* _REQUIREMENT_: Each line from the start of the listing below through the line containing "Open reminders alarm" should be reproduced exactly, with no others.

* _MATERIALS PROVIDED_:

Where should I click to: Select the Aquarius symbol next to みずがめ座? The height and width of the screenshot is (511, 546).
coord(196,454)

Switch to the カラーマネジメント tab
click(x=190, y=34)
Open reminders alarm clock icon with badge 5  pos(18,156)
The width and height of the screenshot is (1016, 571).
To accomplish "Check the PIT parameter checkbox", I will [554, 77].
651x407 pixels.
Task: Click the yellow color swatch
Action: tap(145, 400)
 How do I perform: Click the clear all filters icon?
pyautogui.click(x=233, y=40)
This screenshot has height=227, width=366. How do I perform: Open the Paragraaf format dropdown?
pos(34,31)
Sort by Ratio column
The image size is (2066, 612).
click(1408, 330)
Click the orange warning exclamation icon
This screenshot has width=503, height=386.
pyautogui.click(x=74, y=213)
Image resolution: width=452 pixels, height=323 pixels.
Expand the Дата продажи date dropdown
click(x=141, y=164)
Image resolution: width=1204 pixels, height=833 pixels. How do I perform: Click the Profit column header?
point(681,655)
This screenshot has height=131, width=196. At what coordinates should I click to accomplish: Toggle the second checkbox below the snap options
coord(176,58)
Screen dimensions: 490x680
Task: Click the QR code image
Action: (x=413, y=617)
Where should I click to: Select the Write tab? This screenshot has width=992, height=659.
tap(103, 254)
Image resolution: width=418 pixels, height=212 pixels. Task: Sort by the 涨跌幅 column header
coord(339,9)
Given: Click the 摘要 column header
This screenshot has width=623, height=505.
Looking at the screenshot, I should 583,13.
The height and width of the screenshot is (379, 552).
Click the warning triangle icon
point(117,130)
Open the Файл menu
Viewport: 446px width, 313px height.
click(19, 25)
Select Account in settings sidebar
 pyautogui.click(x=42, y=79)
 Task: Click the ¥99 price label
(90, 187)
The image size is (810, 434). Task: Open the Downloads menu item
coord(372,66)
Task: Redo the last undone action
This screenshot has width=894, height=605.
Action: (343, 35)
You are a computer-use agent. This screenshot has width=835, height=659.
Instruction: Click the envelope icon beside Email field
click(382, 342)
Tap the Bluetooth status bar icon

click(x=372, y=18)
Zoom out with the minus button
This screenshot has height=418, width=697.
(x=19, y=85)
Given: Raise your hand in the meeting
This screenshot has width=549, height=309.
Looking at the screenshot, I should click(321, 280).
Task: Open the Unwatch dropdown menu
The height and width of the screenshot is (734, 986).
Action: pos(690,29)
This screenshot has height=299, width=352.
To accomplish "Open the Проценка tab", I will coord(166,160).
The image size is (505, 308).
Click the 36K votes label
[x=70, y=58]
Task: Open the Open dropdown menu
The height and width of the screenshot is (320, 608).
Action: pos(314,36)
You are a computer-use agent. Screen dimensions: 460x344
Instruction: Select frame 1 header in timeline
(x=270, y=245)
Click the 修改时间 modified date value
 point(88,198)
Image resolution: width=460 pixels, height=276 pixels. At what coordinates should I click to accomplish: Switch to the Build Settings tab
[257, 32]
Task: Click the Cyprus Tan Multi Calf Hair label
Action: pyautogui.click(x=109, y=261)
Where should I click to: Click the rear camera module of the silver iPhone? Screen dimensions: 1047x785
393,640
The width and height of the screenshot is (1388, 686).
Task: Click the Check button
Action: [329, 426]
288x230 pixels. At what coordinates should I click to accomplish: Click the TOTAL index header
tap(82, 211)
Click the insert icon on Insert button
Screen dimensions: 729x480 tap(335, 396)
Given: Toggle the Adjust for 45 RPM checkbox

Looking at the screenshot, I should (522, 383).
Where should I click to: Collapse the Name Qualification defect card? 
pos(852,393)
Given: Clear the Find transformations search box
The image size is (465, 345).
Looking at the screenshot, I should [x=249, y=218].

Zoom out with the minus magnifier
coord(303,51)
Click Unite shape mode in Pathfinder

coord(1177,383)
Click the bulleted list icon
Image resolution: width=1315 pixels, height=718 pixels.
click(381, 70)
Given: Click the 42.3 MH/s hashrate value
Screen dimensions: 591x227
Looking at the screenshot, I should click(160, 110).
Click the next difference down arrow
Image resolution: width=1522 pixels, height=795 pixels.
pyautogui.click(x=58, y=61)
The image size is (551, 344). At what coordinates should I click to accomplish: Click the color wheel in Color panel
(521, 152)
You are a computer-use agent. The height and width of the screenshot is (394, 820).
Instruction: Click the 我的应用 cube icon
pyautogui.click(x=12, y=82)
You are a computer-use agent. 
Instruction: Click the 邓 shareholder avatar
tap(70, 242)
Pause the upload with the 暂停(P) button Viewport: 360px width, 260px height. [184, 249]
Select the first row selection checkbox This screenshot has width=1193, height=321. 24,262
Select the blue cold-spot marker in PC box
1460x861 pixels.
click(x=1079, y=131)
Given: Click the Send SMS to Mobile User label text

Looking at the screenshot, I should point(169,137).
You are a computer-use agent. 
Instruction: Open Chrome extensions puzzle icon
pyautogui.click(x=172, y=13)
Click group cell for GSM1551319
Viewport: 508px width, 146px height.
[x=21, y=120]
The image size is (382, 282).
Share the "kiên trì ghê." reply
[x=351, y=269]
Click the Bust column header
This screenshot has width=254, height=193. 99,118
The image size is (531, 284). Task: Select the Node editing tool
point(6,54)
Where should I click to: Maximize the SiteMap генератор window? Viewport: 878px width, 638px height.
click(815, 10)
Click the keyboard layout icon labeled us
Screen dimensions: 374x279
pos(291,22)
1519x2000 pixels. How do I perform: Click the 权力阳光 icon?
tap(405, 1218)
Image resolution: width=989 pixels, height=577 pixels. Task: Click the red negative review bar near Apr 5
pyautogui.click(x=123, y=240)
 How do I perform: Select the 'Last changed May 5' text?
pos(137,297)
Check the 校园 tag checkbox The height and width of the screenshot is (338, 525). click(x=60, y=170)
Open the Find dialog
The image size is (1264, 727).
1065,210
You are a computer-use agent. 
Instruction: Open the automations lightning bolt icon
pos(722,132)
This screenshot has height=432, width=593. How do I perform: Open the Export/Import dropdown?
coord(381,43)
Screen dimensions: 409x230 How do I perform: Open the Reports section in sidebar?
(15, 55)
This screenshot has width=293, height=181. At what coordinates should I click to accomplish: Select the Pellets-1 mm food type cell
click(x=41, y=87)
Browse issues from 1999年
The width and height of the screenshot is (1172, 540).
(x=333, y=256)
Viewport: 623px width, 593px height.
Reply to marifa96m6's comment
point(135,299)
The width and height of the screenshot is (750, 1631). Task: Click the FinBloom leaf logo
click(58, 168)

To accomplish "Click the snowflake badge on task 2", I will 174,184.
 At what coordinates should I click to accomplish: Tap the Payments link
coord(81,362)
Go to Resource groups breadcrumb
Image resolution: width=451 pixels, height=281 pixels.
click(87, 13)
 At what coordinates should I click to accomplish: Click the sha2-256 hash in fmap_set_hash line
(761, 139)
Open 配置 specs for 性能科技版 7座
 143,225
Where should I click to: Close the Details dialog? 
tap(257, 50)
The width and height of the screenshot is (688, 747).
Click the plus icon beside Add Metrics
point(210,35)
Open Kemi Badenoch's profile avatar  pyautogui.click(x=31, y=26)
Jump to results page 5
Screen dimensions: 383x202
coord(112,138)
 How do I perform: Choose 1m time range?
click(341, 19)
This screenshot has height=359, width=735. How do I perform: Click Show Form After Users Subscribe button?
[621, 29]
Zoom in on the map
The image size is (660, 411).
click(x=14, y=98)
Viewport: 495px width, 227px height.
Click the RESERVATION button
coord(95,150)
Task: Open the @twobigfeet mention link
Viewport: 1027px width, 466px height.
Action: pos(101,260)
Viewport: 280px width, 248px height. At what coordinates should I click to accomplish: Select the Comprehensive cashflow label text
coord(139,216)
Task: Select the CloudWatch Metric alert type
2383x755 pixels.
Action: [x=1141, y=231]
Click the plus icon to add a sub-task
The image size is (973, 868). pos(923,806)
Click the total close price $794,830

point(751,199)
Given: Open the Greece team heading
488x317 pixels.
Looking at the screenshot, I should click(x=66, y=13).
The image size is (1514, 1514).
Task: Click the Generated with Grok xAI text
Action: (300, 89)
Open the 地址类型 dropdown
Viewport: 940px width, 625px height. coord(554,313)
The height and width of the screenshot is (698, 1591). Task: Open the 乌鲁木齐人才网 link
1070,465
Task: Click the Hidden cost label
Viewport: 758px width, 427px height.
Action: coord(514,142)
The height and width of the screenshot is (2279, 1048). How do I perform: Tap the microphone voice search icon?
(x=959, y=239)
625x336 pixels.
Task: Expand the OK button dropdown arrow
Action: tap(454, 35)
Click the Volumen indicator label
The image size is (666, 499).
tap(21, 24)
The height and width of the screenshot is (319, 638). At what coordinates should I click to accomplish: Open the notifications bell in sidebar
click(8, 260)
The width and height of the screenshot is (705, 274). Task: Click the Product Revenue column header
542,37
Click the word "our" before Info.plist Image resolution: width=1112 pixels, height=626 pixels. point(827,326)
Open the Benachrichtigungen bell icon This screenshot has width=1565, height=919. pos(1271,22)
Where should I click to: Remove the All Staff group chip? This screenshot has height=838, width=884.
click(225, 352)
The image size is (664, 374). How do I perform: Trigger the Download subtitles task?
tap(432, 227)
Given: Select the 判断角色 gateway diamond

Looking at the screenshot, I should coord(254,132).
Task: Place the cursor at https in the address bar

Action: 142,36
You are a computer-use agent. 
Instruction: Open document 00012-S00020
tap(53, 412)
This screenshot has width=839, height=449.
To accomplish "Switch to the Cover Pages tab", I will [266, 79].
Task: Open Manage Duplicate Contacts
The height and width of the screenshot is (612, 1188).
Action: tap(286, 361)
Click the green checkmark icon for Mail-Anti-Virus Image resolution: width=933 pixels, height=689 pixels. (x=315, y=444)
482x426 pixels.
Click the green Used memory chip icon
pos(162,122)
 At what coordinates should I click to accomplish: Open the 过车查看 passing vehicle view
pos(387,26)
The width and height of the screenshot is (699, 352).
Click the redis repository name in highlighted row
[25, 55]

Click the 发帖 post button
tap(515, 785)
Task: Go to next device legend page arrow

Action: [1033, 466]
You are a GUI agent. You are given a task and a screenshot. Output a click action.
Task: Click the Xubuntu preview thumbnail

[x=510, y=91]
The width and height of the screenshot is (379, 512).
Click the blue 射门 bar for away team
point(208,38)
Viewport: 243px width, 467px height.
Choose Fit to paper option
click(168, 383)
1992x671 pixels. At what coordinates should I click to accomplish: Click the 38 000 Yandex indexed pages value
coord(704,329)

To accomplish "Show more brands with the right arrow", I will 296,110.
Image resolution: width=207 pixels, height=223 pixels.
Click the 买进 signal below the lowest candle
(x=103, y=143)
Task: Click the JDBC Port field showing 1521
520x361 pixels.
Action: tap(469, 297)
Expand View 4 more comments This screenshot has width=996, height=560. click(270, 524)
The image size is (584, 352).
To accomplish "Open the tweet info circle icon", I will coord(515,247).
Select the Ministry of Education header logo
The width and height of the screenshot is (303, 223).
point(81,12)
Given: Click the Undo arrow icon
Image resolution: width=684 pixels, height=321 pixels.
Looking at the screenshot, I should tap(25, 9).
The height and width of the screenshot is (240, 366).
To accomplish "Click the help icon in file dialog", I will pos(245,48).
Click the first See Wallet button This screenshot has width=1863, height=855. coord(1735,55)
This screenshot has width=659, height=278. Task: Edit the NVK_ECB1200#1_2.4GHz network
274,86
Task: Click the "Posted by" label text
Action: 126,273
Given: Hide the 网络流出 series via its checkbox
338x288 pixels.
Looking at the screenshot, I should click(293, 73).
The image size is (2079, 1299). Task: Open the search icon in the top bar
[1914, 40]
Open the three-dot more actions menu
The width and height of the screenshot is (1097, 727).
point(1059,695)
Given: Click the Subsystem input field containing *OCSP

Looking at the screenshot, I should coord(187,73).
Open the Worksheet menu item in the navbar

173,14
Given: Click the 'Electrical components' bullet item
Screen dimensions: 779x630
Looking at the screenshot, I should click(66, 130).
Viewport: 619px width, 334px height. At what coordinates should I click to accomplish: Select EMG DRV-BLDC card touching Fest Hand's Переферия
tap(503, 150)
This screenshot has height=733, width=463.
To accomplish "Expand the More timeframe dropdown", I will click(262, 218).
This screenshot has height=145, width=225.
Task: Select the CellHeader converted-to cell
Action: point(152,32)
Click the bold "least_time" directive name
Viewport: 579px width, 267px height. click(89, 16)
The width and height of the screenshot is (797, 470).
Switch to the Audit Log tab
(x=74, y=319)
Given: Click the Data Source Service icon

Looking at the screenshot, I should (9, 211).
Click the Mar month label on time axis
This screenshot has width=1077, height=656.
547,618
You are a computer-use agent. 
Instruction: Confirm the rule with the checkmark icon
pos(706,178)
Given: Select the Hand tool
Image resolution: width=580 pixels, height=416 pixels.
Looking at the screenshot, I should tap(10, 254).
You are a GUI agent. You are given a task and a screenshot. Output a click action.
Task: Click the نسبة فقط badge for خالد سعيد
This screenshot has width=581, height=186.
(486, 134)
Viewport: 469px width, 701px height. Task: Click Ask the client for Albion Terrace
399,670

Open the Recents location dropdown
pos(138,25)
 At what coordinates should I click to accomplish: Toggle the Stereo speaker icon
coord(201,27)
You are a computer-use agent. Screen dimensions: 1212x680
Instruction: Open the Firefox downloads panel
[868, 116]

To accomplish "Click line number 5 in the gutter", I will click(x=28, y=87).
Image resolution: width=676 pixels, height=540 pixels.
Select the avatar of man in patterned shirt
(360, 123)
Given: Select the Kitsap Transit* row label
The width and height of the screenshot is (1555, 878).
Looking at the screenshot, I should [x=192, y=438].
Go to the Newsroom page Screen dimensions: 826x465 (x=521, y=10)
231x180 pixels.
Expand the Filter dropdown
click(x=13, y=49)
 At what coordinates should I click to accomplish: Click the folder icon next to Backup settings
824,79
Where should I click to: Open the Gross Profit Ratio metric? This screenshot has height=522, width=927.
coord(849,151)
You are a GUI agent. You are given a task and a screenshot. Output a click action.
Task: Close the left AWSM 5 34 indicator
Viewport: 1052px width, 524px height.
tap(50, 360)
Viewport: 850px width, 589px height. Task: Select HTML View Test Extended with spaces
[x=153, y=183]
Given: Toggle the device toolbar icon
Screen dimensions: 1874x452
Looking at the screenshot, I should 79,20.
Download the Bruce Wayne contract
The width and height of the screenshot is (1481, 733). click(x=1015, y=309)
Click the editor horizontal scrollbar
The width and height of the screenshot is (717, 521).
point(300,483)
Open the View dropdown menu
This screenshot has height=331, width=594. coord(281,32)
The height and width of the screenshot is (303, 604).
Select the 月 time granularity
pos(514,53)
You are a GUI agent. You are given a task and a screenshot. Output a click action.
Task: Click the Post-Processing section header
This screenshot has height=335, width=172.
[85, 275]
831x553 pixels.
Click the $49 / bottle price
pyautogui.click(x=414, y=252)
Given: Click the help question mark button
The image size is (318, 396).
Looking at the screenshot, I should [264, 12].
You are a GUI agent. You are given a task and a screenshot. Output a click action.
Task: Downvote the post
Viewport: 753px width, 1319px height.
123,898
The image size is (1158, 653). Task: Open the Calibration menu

* _RESULT BELOW_:
Where should I click to: Select the Aquarius symbol next to みずがめ座? The height and width of the screenshot is (511, 546).
coord(196,454)

Switch to the カラーマネジメント tab
click(x=190, y=34)
Open reminders alarm clock icon with badge 5  pos(18,156)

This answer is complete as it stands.